Supreme Court Sides with Baker Who Refused to Make LGBT Cake
The United States Supreme Court recently held a cake baker in Colorado had the right to refuse to make a wedding cake for a gay couple based on his sincerely held religious beliefs. In 2012, Charlie Craig and Dave Mullins asked Jack Phillips, the owner of Masterpiece Cakeshop, Ltd., to make a wedding cake for their marriage celebration. At the time, Colorado did not recognize same sex marriage. Phillips is a Christian who does not believe in same sex marriage and therefore refused to make the wedding cake. He did, however, offer to sell the couple a birthday cake, cookies, or brownies. He argued requiring him to make a wedding cake was forcing him to use his expressive talents to support a cause in which he does not believe.
The couple filed a charge of discrimination asserting Phillips’ conduct violated public accommodation laws. Under the Colorado Anti-Discrimination Act (CADA), it is “a discriminatory practice and unlawful for a person . . . to refuse, withhold from, or deny to an individual or a group . . . the full and equal enjoyment of goods, services, facilities, and privileges, advantages, or accommodations of a place of public accommodation.” Colo. Rev. Stat. §24-34-601(2)(a)(2017).
The Colorado Civil Rights Division investigated and found probable cause Philips violated CADA because he regularly refused to make wedding cakes for gay couples. The Commission then conducted a full hearing. At the hearing, the Commissioners found Phillips’ religious beliefs could not be carried into the public sphere or commercial domain if he chose to conduct business in Colorado. The Commission determined he violated CADA. Phillips appealed to the Colorado Supreme Court which declined to hear the case.
The United States Supreme Court granted review and sided with Phillips. The Court found the Commission’s treatment of the case violated the State’s duty under the federal constitution’s First Amendment which prohibits laws or regulations hostile to a religion or religious viewpoint. Based on this, the Court held the Commission’s actions and sentiments in the hearing violated the Free Exercise of religion clause of the federal constitution.
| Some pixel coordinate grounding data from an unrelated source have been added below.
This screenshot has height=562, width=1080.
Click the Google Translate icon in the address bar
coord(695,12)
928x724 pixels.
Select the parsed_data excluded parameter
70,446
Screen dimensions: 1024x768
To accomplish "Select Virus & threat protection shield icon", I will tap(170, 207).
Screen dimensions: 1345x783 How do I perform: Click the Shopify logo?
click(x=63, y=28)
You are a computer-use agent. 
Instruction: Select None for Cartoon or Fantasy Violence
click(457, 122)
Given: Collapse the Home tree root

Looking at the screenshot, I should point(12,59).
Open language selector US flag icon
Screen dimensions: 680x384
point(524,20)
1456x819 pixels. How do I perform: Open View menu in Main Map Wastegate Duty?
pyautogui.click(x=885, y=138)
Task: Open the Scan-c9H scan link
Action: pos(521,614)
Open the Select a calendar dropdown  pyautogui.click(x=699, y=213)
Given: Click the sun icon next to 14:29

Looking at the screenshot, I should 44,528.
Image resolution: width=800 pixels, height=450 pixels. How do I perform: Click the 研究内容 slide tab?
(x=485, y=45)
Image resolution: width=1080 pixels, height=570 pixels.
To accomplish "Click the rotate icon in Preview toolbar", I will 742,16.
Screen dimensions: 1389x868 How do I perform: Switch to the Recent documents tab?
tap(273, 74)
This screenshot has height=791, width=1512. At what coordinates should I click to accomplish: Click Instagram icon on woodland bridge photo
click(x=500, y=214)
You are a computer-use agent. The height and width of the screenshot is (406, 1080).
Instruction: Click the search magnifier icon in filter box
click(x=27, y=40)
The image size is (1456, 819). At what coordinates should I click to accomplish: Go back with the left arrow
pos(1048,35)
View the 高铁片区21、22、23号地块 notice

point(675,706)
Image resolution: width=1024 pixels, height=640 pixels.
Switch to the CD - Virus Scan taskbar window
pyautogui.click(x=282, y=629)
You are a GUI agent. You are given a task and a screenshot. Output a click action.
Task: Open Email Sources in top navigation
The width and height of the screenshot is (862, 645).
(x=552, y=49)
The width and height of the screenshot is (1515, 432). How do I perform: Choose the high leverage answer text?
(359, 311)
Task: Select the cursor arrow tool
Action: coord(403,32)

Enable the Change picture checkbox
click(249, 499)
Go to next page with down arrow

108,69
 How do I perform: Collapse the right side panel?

So what does this case mean? While there is a lot of sizzle here, the impact on employers is unclear. Can an employer argue it will not hire an employee because of the employee’s sexual orientation? Definitely not if there is a state law prohibiting such action. Even without a state law, some federal Circuits have held sexual orientation discrimination is prohibited under sex and or gender discrimination. The Equal Employment Opportunity Commission (“EEOC”), the federal watchdog for employment discrimination laws, also takes this position as well. Check with competent local employment counsel before you take any such actions. And what about freedom of religion? Does this mean employers can discriminate based on sincerely held religious beliefs? In most cases no. Again, before moving in this direction, seek competent local counsel. So where do we stand; no one yet knows. The key is to know any decision based on these considerations is highly charged and should be made only after seeking competent counsel. Hopefully, the next time the Supreme Court addresses these issues, it will provide employers with clearer advice.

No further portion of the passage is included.